→ **Directions**:
How many lines in the records below contain the word "height"? Reply with the number only.

→ **Dataset extract**:
---*---

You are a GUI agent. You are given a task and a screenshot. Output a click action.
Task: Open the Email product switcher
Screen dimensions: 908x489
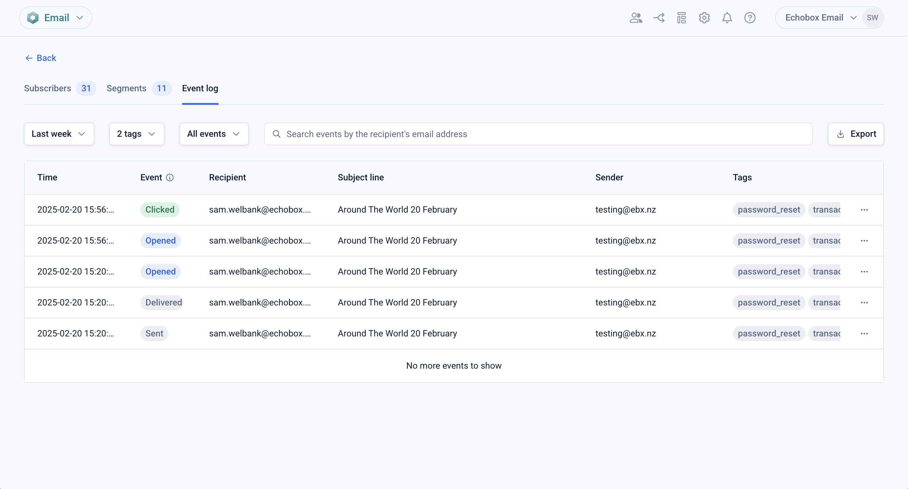click(56, 18)
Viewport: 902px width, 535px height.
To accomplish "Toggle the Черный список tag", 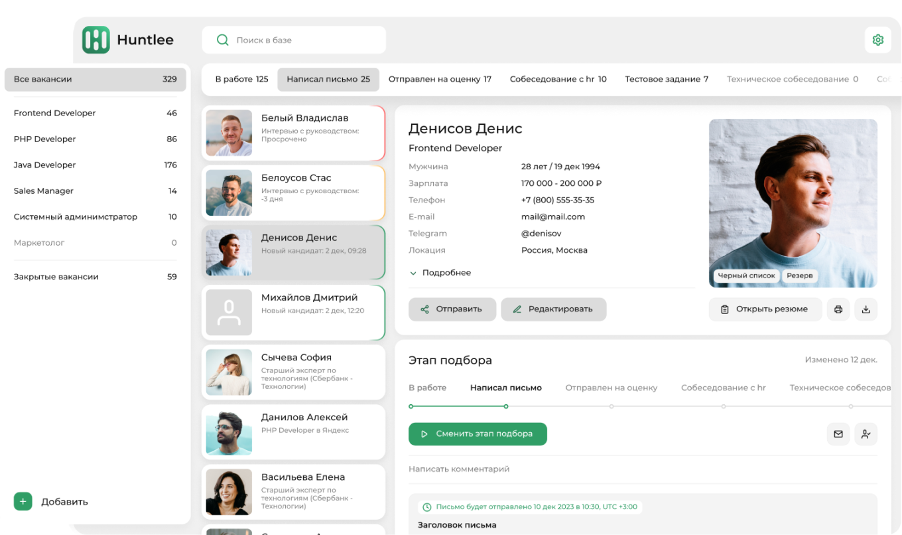I will click(746, 275).
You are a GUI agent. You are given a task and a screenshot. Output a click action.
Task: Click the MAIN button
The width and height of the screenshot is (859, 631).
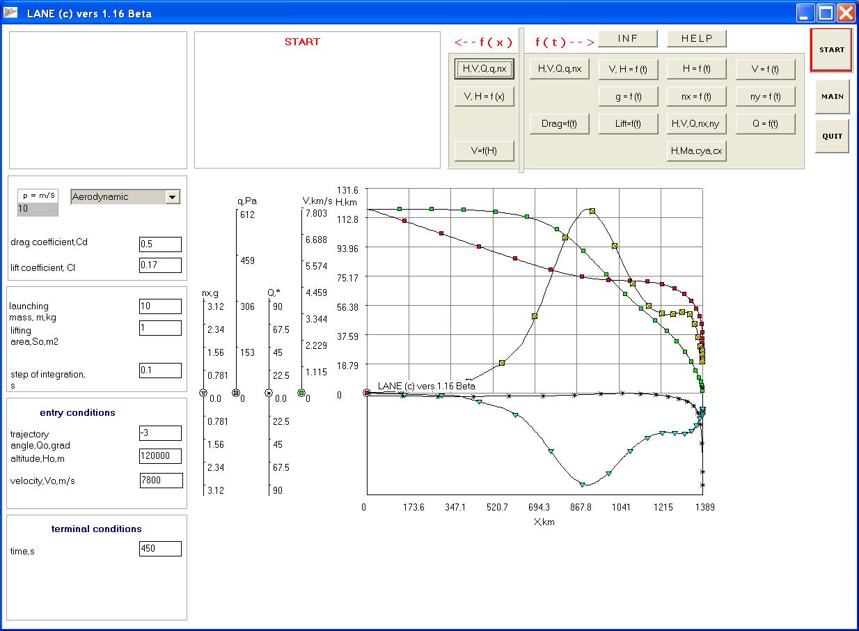click(x=832, y=97)
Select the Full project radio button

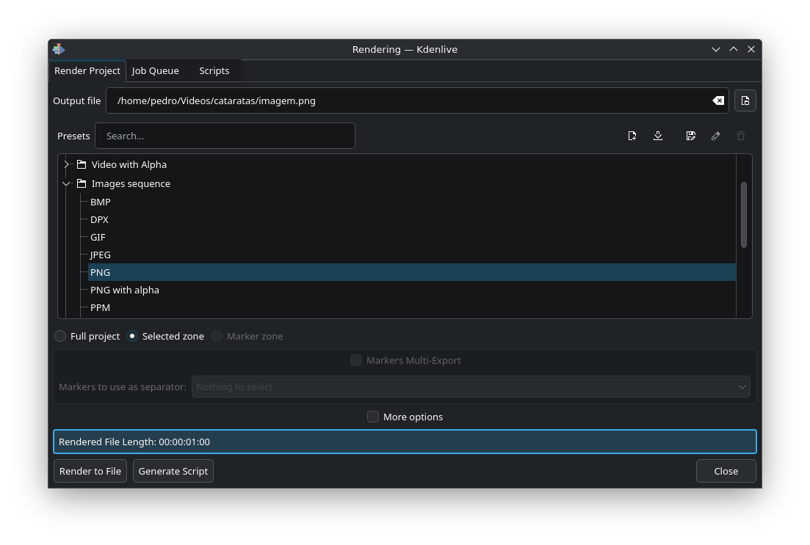click(60, 336)
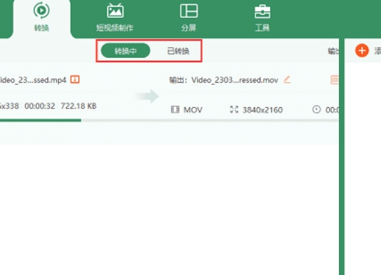381x275 pixels.
Task: Click the orange plus add-file icon
Action: 362,51
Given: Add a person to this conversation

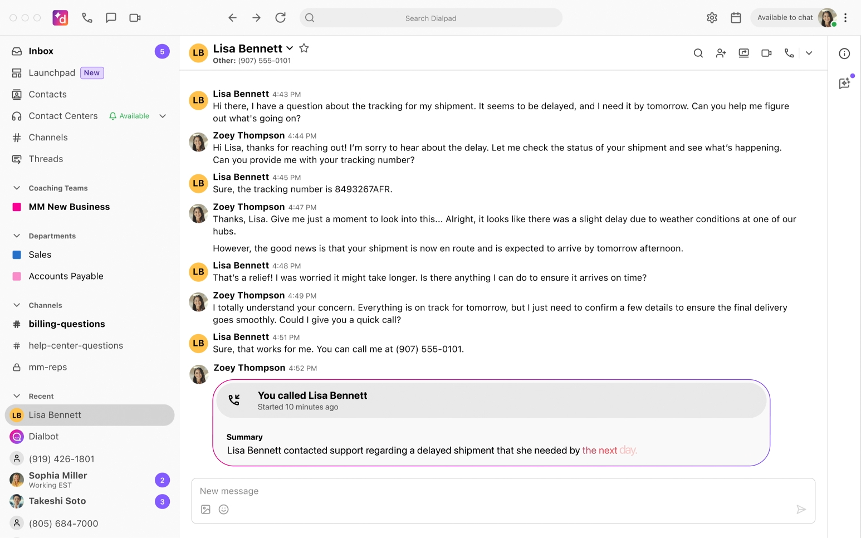Looking at the screenshot, I should pyautogui.click(x=721, y=53).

---*---

→ **Full output**:
2